Euroconstruct, which publishes every year a development index on the sector, sees the market for public works growing by 1.9% this year. A good part of the drive behind this rise comes from France where mega projects are under way like the Grand Paris Express, a rail and metro network that will connect the periphery of Paris with the historic centre. In Germany, meanwhile, growth is seen stalled at 0.2%.
Euroconstruct sees other countries like France, Spain, the United Kingdom, the Netherlands and Eastern European countries growing at higher rates. The Nordics, however, are slowing down.
The role of big companies
2019 will be an important year for big companies. The performance of one of the world’s leading stock market indices, the S&P 500, confirms this projection. It is up 17.8% so far this year as a result of strong fundamentals with infrastructure spending rising in several reasons, according to Bloomberg Intelligence. This year does have its risks, however. These include geopolitical tensions as the United States is embroiled in a trade spat with China and confronting Iran in the Gulf.
The sector’s global players are looking with interest at China’s Belt and Road Initiative, a veritable Marshall Plan for infrastructure that could open the way for $4 trillion to $8 trillion worth of investments in the next 10 years.
Big contracts have been signed in countries like Iran, Indonesia and Pakistan as China looks to reach Europe with an efficient and modern transport network to create an intercontinental highway for people and goods.
America catching up
With Asia forging ahead and Europe taking up speed, the United States seems to be at a stand still.
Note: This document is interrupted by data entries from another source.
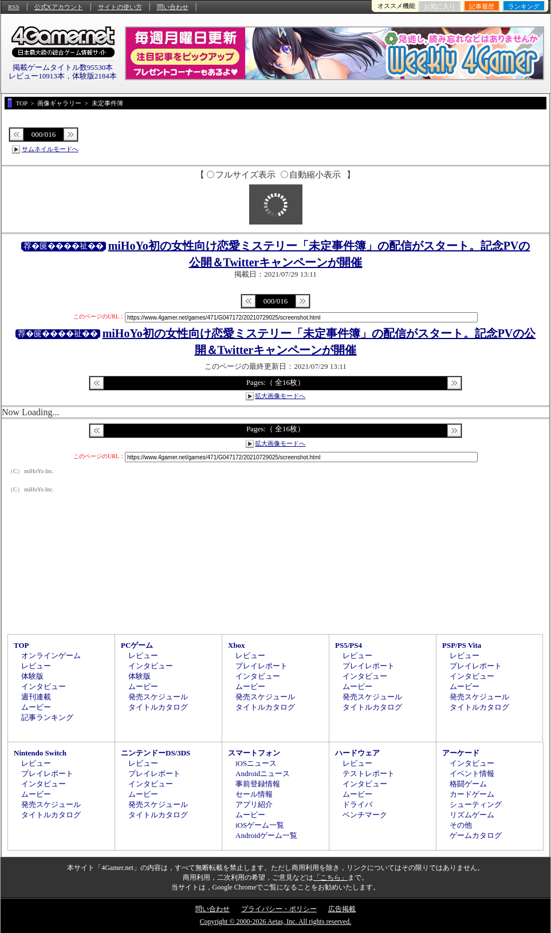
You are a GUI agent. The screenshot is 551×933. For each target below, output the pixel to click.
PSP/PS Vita (461, 645)
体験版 (32, 676)
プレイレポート (261, 666)
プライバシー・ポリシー (279, 909)
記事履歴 (481, 6)
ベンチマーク (365, 814)
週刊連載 (36, 696)
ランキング (524, 6)
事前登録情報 (257, 784)
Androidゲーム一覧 (266, 835)
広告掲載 (342, 909)
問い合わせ (172, 6)
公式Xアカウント (58, 6)
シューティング (476, 804)
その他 (461, 825)
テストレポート (369, 773)
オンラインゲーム (51, 655)
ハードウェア (357, 753)
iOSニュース (256, 763)
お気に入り (439, 6)
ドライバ (357, 804)
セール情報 (254, 794)
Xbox (236, 645)
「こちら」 (330, 877)
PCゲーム (137, 645)
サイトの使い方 (120, 6)
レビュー (36, 666)
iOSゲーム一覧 (259, 825)
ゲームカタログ (476, 835)
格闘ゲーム (468, 784)
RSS (13, 6)
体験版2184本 (94, 76)
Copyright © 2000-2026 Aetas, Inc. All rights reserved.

According to a Bloomberg Intelligence forecast, U.S. spending on transport infrastructure will reach $306 billion a year for the next 10 years against $245 billion by 2016.
The amount is significant, but it is deemed not to be enough to modernise fully the infrastructure network. The American Society of Civil Engineers estimates the country needs to invest as much as $454 billion a year to bridge the infrastructure gap. Of the total, nearly 60% of investments should be directed towards highways and bridges.
The delay that U.S. President Donald Trump’s administration has had in executing its own infrastructure plan has been due to a lack of consensus with the opposition Democrats as well as foreign policy issues. Meanwhile, other players that could play a role in pushing the agenda forward are public-private partnerships and infrastructure funds. Bloomberg Intelligence calculates that these funds managed $85 billion worth of assets in the United States in 2018, and the amount could double at the end of this year. They could offer an answer to the needs facing the country’s infrastructure, which is in need of a big push forward to catch up with other parts of the world that are far ahead of it in terms of modernising roads, railways and other crucial infrastructure.